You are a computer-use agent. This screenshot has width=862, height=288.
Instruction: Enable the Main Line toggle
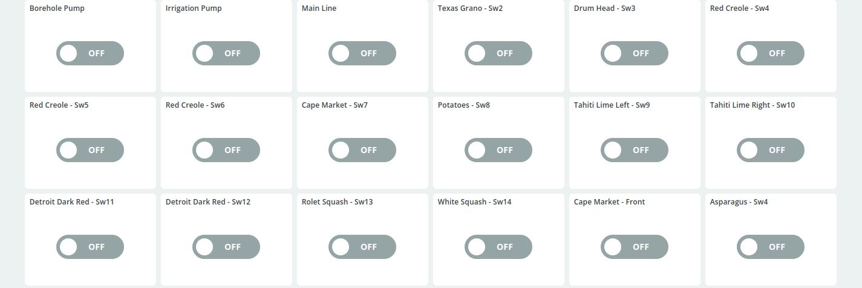pos(362,53)
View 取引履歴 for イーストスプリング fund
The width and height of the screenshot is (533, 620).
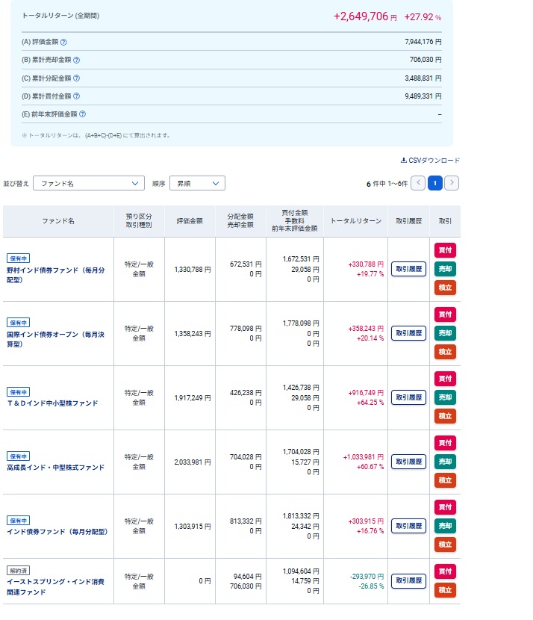[x=408, y=580]
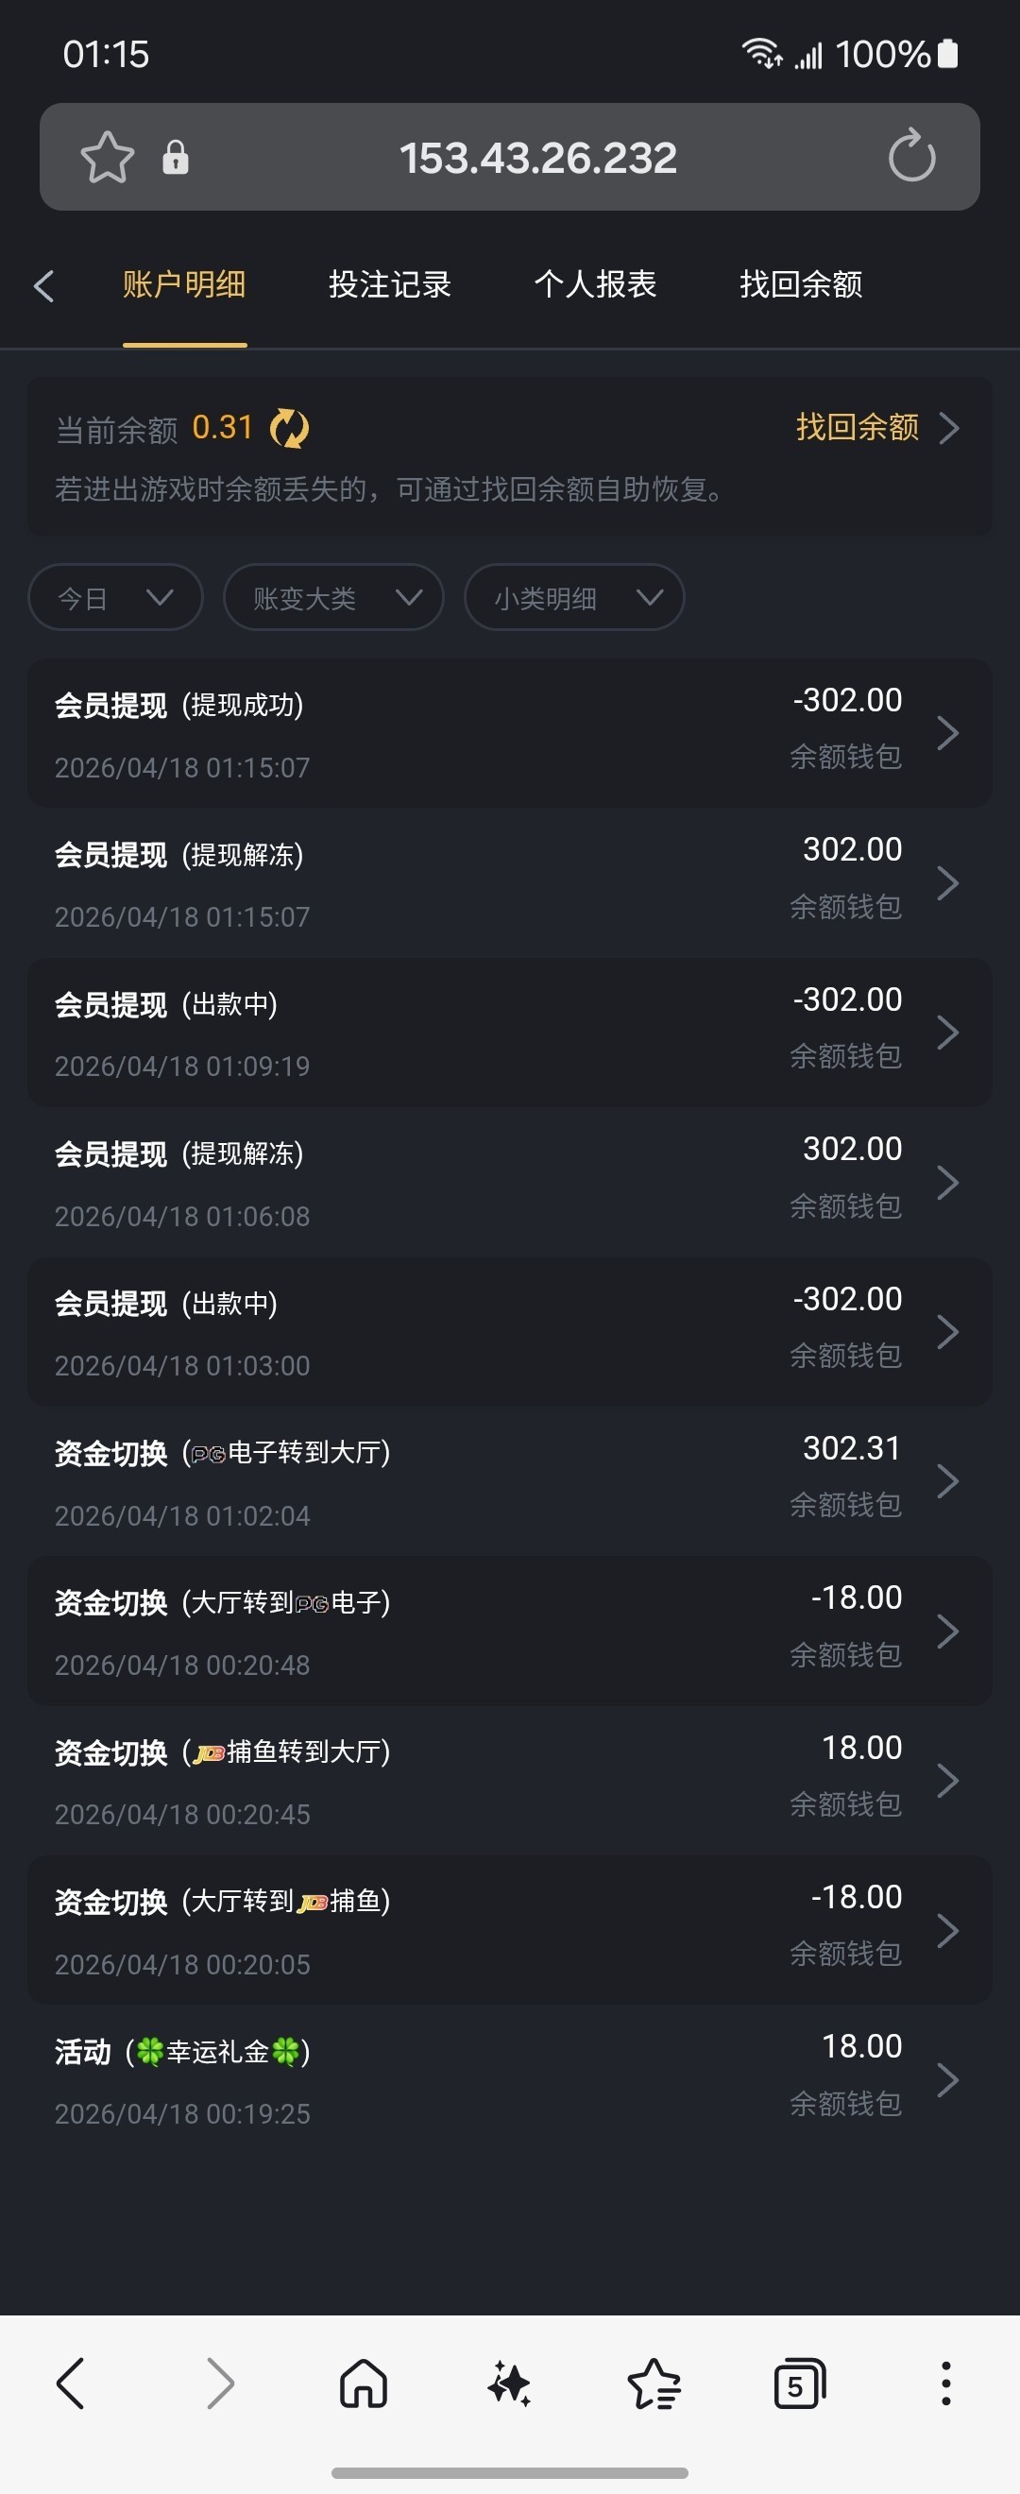Screen dimensions: 1020x2494
Task: Tap the URL address 153.43.26.232
Action: tap(538, 158)
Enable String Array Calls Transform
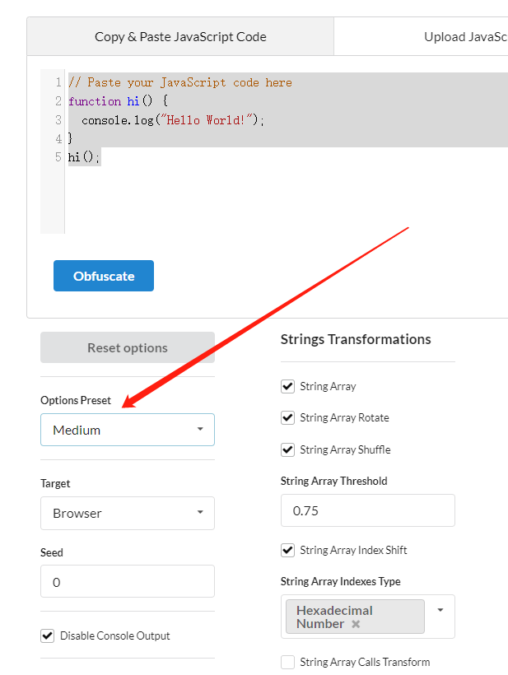Image resolution: width=508 pixels, height=675 pixels. pyautogui.click(x=287, y=662)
_ _ _ _ _ _ _
### TASK REQUIREMENTS
Pictures are to be left out; all other data must be returned exactly.

### ANSWER
You are a computer-use agent. This screenshot has width=862, height=288.
Instruction: Enable the Main Line toggle
pos(362,53)
View 取引履歴 for イーストスプリング fund
The width and height of the screenshot is (533, 620).
[x=408, y=580]
Screen dimensions: 1020x2494
Task: Tap the URL address 153.43.26.232
Action: tap(538, 158)
Enable String Array Calls Transform
Image resolution: width=508 pixels, height=675 pixels. pyautogui.click(x=287, y=662)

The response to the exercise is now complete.